Susan Brown Craig (B.S. 61) “In 1989, my husband Sam (College ’61) was asked by the Pennsylvania State System of Education to teach for a semester at the University of Paris XIII, representing a joint effort by the State System of Education and the Pennsylvania Chamber of Commerce. The students that Sam taught were all business/marketing students who expected to come to Pennsylvania for 6 months. Their goal was to assist businesses that were looking to export to the European Community. They had the language skills, the knowledge of the ECC regulations and business preparation to be useful. Sam did this for two years, and both years found us searching for positions for the students, as the Chamber was unable to divert personnel for this after several weeks. We were able to find the positions.
“During the third year, the Chamber backed out completely because of the time required to find positions. Both of our children had finished college at this point and we decided that we loved this work and were willing to risk taking it on full time. Sam quit his job with the State System and I stepped aside from being a substitute teacher in our local school district. We formed ENTREE Resources and continued to work with young professionals from schools in France. At this time, we also began work with both mechanical and electronic engineering students and expanded the search for good students into Germany, Hungary, and the Czech Republic. It became difficult to find small companies looking to export their products out of the United States and we reluctantly dropped the business students.
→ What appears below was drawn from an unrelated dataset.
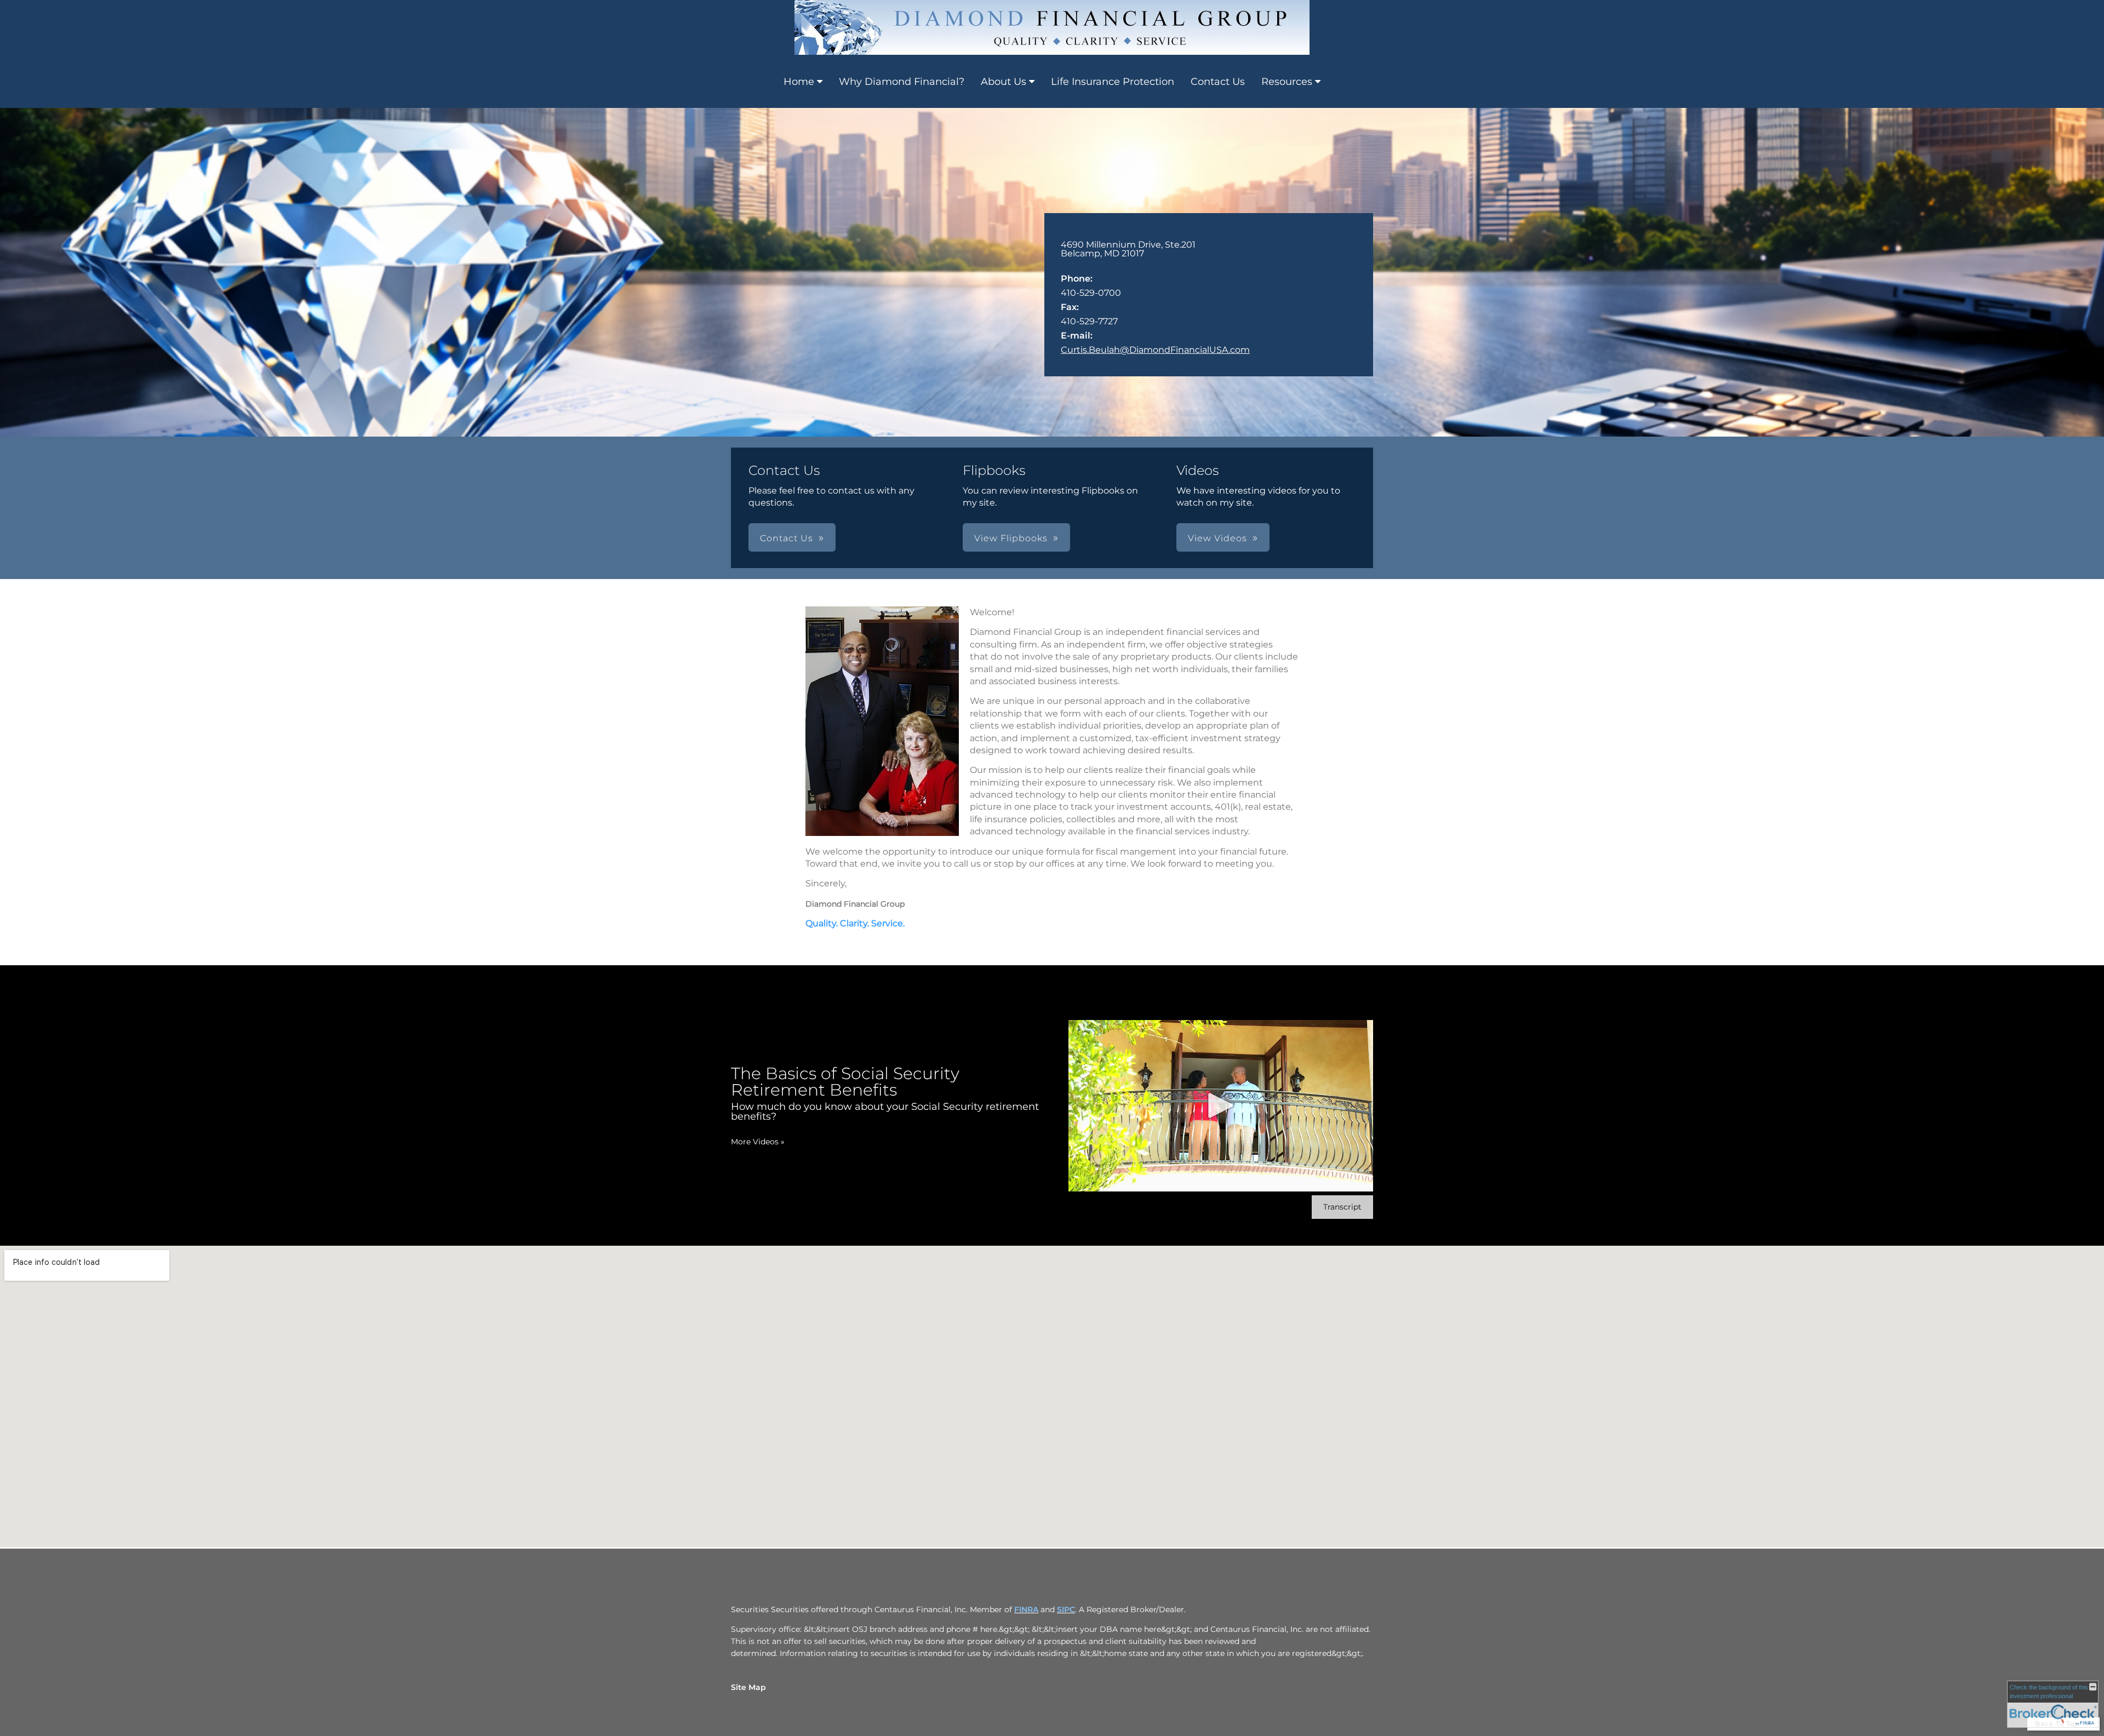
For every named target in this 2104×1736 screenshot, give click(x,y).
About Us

“When the dot-com bust came along, companies that had valued the international engineering students suddenly found they could hire experienced American engineers for about the same cost as an intern.
Once again, ENTRÉE Resources changed course, and we directed our efforts toward young people preparing for the hospitality industry, both Hotel Management and Culinary. This takes us to schools in France and Switzerland each year to interview young professionals looking for an American experience as they prepare for careers in international hospitality. They appreciate the American experience, and the host sites enjoy the new approaches/creativity that they bring to the job.
“We will never be wealthy, but we both love working with international students; the Swiss schools attract young people from around the globe. We are unique in that we have three different sets of clients whom we must please: the schools, the students, and the host sites. It can be a perilous balancing act, but the challenge is interesting. We are deliberately small. The big chain hotels and resorts have offices in Europe to attract interns and new staff. We represent the small hotel that would like this resource, but is not part of a major chain. It has kept us both active and makes our lives rich with the rewards of international friendships and an increased understanding of those from other cultures.”